**Exercise requirements**
Repeat the lines of the material word for word, starting at the line that contains "Where should I click to: Click the ¥21.99" and ending at the end of the material.

(Material on locating words and elements)
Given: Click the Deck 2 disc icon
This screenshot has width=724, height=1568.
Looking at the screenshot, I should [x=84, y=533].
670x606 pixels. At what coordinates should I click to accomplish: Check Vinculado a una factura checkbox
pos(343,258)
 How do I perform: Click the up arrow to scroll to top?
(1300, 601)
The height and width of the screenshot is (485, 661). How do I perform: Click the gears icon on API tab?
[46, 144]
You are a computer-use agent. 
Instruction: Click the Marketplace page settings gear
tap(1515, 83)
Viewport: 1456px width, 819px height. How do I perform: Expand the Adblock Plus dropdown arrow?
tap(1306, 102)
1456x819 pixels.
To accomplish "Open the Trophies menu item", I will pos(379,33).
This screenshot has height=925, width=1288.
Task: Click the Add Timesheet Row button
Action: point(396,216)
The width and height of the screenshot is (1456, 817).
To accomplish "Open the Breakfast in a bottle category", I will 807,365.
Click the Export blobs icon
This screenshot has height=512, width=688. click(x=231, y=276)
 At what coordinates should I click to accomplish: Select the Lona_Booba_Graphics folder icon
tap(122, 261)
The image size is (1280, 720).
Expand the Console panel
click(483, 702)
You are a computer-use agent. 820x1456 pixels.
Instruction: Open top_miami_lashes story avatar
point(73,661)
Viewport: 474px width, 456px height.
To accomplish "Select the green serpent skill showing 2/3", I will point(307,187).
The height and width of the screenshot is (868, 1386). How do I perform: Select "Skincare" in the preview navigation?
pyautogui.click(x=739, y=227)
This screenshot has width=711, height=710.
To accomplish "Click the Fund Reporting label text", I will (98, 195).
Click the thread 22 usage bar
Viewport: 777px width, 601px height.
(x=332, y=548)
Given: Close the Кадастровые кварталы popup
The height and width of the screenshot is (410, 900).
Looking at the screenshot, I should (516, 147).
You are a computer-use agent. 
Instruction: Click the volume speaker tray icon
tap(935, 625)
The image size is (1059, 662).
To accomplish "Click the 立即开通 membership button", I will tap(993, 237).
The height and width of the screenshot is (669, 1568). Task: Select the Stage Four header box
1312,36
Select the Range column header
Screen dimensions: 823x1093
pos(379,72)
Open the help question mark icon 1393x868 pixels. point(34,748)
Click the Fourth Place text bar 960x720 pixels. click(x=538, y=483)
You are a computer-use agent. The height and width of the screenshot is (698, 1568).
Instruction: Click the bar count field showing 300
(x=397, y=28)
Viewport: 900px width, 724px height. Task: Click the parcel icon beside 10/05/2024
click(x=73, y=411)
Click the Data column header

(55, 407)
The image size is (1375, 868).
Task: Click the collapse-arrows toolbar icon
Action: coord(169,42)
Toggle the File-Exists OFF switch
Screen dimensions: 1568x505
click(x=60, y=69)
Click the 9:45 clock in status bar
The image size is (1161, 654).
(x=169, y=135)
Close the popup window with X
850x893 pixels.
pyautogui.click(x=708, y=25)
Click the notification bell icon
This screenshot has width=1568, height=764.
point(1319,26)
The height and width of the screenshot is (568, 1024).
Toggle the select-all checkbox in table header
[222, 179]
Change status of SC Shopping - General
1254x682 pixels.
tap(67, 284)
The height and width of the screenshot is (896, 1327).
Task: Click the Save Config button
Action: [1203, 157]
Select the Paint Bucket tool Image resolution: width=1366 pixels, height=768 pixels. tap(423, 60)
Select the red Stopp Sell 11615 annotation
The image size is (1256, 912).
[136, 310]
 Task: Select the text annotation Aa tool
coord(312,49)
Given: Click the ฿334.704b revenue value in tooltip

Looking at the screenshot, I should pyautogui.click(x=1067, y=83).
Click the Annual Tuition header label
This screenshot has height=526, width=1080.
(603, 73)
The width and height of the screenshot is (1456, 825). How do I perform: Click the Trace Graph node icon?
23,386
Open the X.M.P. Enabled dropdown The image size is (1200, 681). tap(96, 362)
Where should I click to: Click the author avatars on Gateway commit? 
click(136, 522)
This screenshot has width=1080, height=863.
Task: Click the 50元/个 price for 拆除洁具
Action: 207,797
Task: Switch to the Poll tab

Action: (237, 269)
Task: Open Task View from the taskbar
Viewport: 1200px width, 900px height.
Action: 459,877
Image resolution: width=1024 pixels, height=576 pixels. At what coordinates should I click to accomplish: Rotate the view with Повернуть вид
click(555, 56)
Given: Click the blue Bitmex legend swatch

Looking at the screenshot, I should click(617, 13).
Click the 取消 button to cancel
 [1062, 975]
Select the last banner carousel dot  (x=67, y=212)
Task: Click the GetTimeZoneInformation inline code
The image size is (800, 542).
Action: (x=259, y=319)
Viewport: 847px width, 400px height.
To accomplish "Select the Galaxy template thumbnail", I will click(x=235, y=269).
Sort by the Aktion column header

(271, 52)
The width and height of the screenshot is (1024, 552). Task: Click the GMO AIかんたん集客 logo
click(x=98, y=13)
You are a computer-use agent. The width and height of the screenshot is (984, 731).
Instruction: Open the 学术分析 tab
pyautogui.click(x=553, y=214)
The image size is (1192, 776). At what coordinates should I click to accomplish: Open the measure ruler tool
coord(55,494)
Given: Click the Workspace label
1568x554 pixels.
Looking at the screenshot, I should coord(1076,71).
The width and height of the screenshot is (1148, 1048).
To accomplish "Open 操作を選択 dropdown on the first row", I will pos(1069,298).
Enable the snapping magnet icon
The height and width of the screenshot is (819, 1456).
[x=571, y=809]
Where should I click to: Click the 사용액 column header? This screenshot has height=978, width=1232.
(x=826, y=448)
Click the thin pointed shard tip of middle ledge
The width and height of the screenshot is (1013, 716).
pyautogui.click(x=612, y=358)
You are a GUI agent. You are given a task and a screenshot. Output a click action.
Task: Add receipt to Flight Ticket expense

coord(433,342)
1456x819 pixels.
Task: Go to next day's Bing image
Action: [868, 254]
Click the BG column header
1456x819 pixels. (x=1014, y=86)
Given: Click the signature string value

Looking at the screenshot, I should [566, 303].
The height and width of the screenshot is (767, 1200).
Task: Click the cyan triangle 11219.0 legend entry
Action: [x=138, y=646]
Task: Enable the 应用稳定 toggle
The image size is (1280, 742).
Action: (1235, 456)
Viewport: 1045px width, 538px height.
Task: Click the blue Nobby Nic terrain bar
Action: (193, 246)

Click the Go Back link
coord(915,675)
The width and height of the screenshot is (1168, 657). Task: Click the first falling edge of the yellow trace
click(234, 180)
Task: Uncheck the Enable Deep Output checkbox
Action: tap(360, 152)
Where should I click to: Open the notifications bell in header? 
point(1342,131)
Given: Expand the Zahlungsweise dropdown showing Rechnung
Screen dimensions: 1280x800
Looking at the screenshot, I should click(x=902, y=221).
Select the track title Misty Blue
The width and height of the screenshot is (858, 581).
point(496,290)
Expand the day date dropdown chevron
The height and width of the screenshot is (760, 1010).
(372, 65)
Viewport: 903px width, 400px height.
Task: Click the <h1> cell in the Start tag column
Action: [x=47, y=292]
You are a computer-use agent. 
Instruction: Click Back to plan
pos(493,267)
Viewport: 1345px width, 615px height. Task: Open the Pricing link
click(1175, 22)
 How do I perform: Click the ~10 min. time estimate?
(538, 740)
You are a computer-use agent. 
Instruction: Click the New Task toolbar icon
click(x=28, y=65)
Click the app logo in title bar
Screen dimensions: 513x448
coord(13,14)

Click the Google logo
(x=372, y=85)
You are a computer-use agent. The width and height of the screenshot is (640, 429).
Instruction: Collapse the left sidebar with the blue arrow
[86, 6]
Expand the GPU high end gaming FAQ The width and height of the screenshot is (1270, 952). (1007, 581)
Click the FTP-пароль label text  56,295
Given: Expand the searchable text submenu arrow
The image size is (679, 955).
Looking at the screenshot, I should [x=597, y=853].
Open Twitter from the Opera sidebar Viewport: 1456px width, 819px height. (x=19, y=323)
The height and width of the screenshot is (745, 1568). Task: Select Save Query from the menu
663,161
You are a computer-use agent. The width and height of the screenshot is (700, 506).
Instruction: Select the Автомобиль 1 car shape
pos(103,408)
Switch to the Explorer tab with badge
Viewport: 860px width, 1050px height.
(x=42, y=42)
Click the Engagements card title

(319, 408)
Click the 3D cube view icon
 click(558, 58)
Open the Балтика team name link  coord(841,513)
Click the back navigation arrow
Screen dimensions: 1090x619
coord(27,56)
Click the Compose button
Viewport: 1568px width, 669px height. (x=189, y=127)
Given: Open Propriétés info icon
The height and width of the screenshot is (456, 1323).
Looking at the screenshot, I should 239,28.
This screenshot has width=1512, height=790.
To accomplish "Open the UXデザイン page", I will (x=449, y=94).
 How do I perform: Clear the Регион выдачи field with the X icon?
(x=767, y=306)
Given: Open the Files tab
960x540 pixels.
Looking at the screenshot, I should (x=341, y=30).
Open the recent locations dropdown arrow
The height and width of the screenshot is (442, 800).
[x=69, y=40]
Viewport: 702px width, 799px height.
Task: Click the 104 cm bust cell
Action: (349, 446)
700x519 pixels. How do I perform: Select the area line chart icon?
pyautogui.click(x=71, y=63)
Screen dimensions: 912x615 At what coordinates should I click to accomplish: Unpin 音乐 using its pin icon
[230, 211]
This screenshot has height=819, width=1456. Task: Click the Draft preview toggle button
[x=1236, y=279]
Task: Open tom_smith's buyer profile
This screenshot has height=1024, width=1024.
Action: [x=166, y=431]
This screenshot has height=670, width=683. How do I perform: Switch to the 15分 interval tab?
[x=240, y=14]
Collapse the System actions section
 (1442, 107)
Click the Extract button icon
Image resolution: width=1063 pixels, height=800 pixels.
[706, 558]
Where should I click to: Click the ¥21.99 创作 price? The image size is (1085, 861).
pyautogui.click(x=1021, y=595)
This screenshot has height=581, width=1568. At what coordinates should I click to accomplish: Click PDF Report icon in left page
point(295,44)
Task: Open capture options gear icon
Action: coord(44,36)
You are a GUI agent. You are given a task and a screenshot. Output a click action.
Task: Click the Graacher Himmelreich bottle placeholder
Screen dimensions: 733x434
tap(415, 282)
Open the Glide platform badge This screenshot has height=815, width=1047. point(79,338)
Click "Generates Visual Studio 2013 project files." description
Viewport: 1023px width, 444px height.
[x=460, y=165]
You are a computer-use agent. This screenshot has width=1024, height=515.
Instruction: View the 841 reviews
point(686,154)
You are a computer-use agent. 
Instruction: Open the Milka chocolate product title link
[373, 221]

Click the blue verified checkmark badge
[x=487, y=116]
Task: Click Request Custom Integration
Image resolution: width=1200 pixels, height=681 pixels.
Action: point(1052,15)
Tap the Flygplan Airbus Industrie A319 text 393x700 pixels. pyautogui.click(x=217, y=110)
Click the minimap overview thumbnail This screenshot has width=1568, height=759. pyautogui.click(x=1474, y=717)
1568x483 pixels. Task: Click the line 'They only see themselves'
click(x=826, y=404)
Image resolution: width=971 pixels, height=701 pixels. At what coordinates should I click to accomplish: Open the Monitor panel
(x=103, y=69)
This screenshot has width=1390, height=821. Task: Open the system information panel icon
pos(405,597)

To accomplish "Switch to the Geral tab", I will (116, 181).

**Written response**
Where should I click to: Click the ¥21.99 创作 price? The image size is (1085, 861).
pyautogui.click(x=1021, y=595)
This screenshot has height=581, width=1568. At what coordinates should I click to accomplish: Click PDF Report icon in left page
point(295,44)
Task: Open capture options gear icon
Action: coord(44,36)
You are a GUI agent. You are given a task and a screenshot. Output a click action.
Task: Click the Graacher Himmelreich bottle placeholder
Screen dimensions: 733x434
tap(415, 282)
Open the Glide platform badge This screenshot has height=815, width=1047. point(79,338)
Click "Generates Visual Studio 2013 project files." description
Viewport: 1023px width, 444px height.
[x=460, y=165]
You are a computer-use agent. This screenshot has width=1024, height=515.
Instruction: View the 841 reviews
point(686,154)
You are a computer-use agent. 
Instruction: Open the Milka chocolate product title link
[373, 221]

Click the blue verified checkmark badge
[x=487, y=116]
Task: Click Request Custom Integration
Image resolution: width=1200 pixels, height=681 pixels.
Action: point(1052,15)
Tap the Flygplan Airbus Industrie A319 text 393x700 pixels. pyautogui.click(x=217, y=110)
Click the minimap overview thumbnail This screenshot has width=1568, height=759. pyautogui.click(x=1474, y=717)
1568x483 pixels. Task: Click the line 'They only see themselves'
click(x=826, y=404)
Image resolution: width=971 pixels, height=701 pixels. At what coordinates should I click to accomplish: Open the Monitor panel
(x=103, y=69)
This screenshot has width=1390, height=821. Task: Open the system information panel icon
pos(405,597)

To accomplish "Switch to the Geral tab", I will (116, 181).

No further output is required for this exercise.